Aufgabe A
Beantworte anhand des Textauszugs zum Kindergeld diese Fragen:
(i) Um welchen Betrag überschritt der Kläger 1997 die Einkommensgrenze?
(ii) Welche Artikel des Grundgesetzes nennt der Kläger als bedenklich?
(iii) Bei welchen Leistungen sind die Übergänge laut Kläger gleitend gestaltet?

Der Kläger ist der Ansicht, dass das Überschreiten der Einkommensgrenze in seinem Fall um DM 20,40 in 1997 nicht zum Wegfall des gesamten Kindergeldes in 1997 führen könne, da er hierdurch unangemessen benachteiligt würde. Die Ausgestaltung als Einkommensgrenze ohne fließende Übergänge in Form einer Anrechnung des überschießenden Einkommens auf den Kindergeldanspruch sei verfassungswidrig. Dies gelte insbesondere, wenn die Grenze nur minimal überschritten werde. Die Konsequenz, dass eine Überschreitung von 1 DM zu einem Verlust des Kindergeldes in Höhe von 3.000 DM führen könne, sei in einem Bereich, welcher sich im Grenzbereich zum Existenzminimum bewege, verfassungsrechtlich fraglich, insbesondere sei diese Regelung hinsichtlich ihrer Vereinbarkeit mit Art. 3 Abs. 1 Grundgesetz (GG) und Artikel 6 GG bedenklich. Er bitte daher das Gericht, die Möglichkeit zu prüfen, ob ggf. ein Vorlagebeschluss verfasst werden könne. Sowohl bei den Leistungen nach dem Bundessozialhilfegesetz als auch bei der Arbeitslosenhilfe seien die Übergänge jeweils gleitend gestaltet. Überschritten die Einkünfte des Berechtigten die Grenze des anrechnungsfreien Einkommens, würden die Leistungen anteilig verringert. Ein abrupter Wegfall, wie in der Kindergeldregelung des EStG, sei dort aus guten Gründen nicht vorgesehen.

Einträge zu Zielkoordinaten
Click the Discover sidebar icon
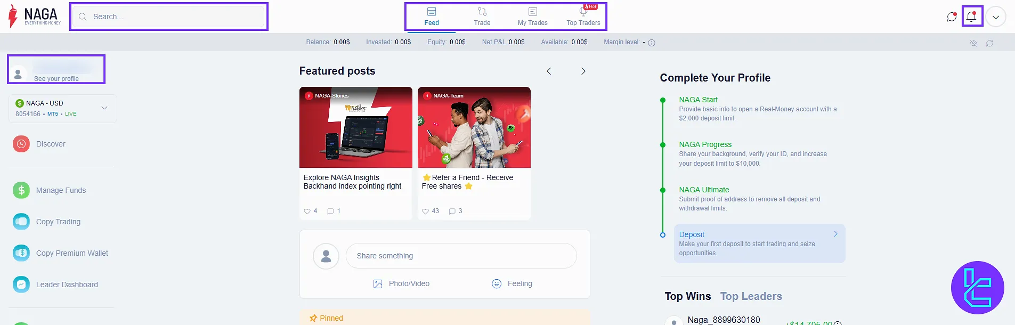pyautogui.click(x=21, y=144)
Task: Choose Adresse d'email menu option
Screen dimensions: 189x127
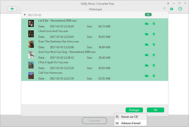Action: pos(130,123)
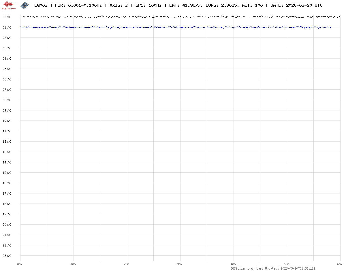
Task: Select the 12:00 hour row label
Action: point(7,142)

Aufgabe B
Tausche in allen Einträgen zu Zielkoordinaten „Screen dimensions“ gegen „Screen size“ aus und gib die Einträge sonst unverändert wieder. Lass die Bilder dabei weg.

Vollständige Antwort A
(i) Um DM 20,40.
(ii) Art. 3 Abs. 1 GG und Artikel 6 GG.
(iii) Bei den Leistungen nach dem Bundessozialhilfegesetz und bei der Arbeitslosenhilfe.

Vollständige Antwort B
Click the Discover sidebar icon
pyautogui.click(x=21, y=144)
Task: Choose Adresse d'email menu option
Screen size: 189x127
Action: pos(130,123)
Task: Select the 12:00 hour row label
Action: point(7,142)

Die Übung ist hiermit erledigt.